I smile because she’s overly excited about dinner. “Then I guess I can’t say no.”
I watch her texting on her phone, wait a beat, and then smile at me. “Amos agreed to dinner. Meet me there after work. Tell the hostess you’re there for Abramson.”
“Okay.” She returns to a file, and my mind returns to obsessing about that night in my bedroom. Thinking about the normalcy of Dr. Abramson’s relationship with her son reminds me of Greg. As much as burning anger and massive guilt engulf me, he broke my heart in so many ways. But he also suffered so much.
Setting down a folder, I blurt, “Can I ask you a question?”
Dr. Abramson looks up from her papers with another warm smile. “Of course.”
“I need a professional opinion for a friend.”
Her smile grows, but she tries to restrain it this time. “A friend?”
I nod and take the seat across from her desk. “My friend…Rod.”
Dr. Abramson rolls her lips together as she looks at her papers, and then she’s instantly attentive. “What about…Rod?”
I swallow, suddenly wracked with more guilt. Even though I’m not using his real name, I’m still sharing his secret. But it’s not something I can hold on to alone, nor should he. Still, I won’t share his identity. I can’t even tell Amos. I won’t do that to Greg, no matter if I’ll never see him again. But Dr. Abramson is a professional. Maybe I need advice for closure. In some ways, I feel traumatized by that night, knowing the abuse Greg suffered and how he’s been hiding it for so long and alone. It humbled me for him to share that pain with only me until he regretted my existence.
“Simone?” Dr. Abramson says, prompting me from zoning.
“Oh. Sorry. I don’t know how to talk about it.”
“How close are you and Rod?” That’s an odd question and one I don’t want to answer truthfully.
“Friends.” I omit most of that night and focus on Greg’s pain. “I’ve been feeling guilty because I accidentally found out a tragic secret of his.”
“A tragic secret? Like…a death?” Dr. Abramson’s smile disappears, and her eyes hone in on me like my milkshake called all the boys to the parking lot.
I struggle with saying more. I should shut my mouth, yet I can’t. “Rod would murder me if he knew I told someone about this.”
Dr. Abramson’s voice is practically a whisper. “A secret?” I nod and look away from her. She shifts closer, and her breathing is jagged. “Um, I… Is Rod a friend in Richmond?”
I roll my teary eyes but nod. “I think I… I wanted… I played softball with him. His best friend is a coworker of his and my sister-in-law. I wanted to help him, but he refused. Is there hope for him to deal with this? For me?”
Dr. Abramson stares at me, almost as if in shock. “What did he tell you?”
“He confessed to me that soon after his high school graduation, a group of classmates drugged him and…”
“And, what?” Her voice shakes, but she clears her throat and inhales. Her attention is laser-focused on me, and it’s overwhelming.
I look at the door and then back to her, seeing she’s leaning forward more like we’re gossiping about a hot guy with a big dick. I suppose I am. “They abused him.”
She chokes, “Physically?”
“Jesus,” I mutter as I shake in my DKNY boots and look at my lap, thinking about it. “Worse.”

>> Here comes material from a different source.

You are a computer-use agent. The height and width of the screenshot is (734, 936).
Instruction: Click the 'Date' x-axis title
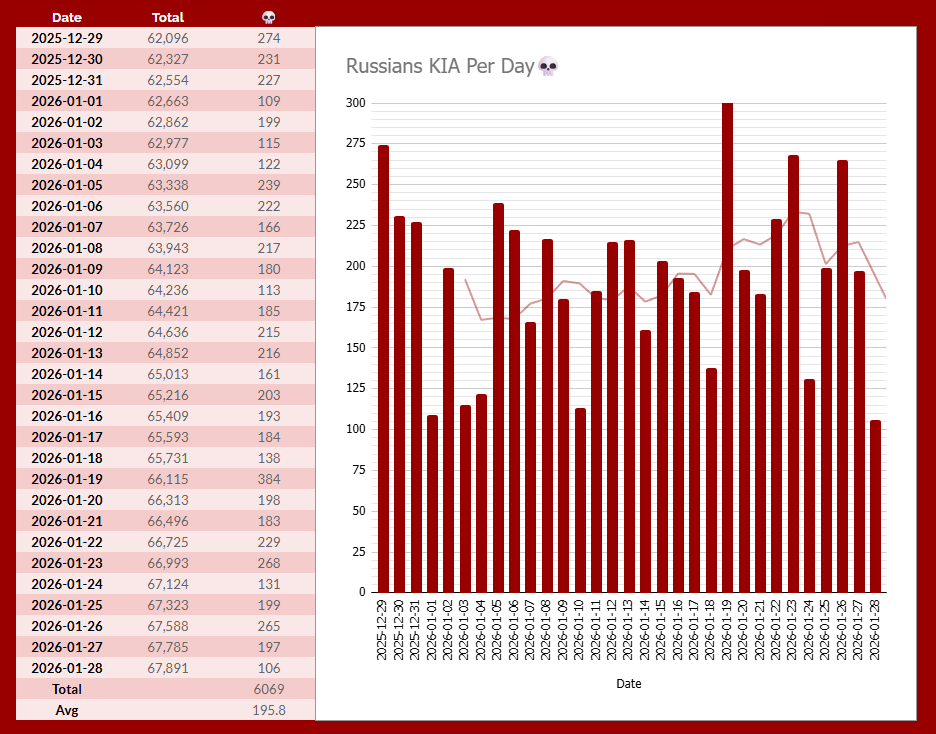click(x=629, y=684)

When I look up, Dr. Abramson shakes her head as the color drains from her face. “God, no.”
“They were younger than him. He’s mortified he couldn’t fight back. Two of them assaulted him while others watched.” I pause to calm the wave of despair pummeling me. Poor Greg. “He thinks it’s his fault for being there.” I imagine ripping that whore away from Greg before she got on top of him, destroying a part of his soul. My nails dig into my skin. I softly whimper from my pain and his as the pendulum swings in his favor again.
Dr. Abramson abruptly stands. Papers slip onto her desk, and she fumbles for the bottom drawer. “I’m sorry, Simone. I need to leave.”
“Um, okay,” I say, my voice falling. I must’ve bored her. Shit. I hope she doesn’t bill me for this session. What a rip-off. “I’ll see you later, then.”
“Mm-hmm.” Her voice cracks, and she seems lost. Is she sick? The incident disgusts me, too, but damn. Not even pretending to listen is bitchy. She yanks her purse from the drawer, dropping it once, and then rushing to her coat on the fancy-schmancy coat rack near the door, which she nearly knocks onto the floor.
When she leaves her office, I sit in shock. I know she locks her door before leaving. “Fuck,” I mumble, feeling idiotic for opening my mouth without a dick in it. Maybe that’s all I’m good for, after all. Although a doctor, this woman is still a stranger to me. Why in the hell would I tell her about a guy I hate?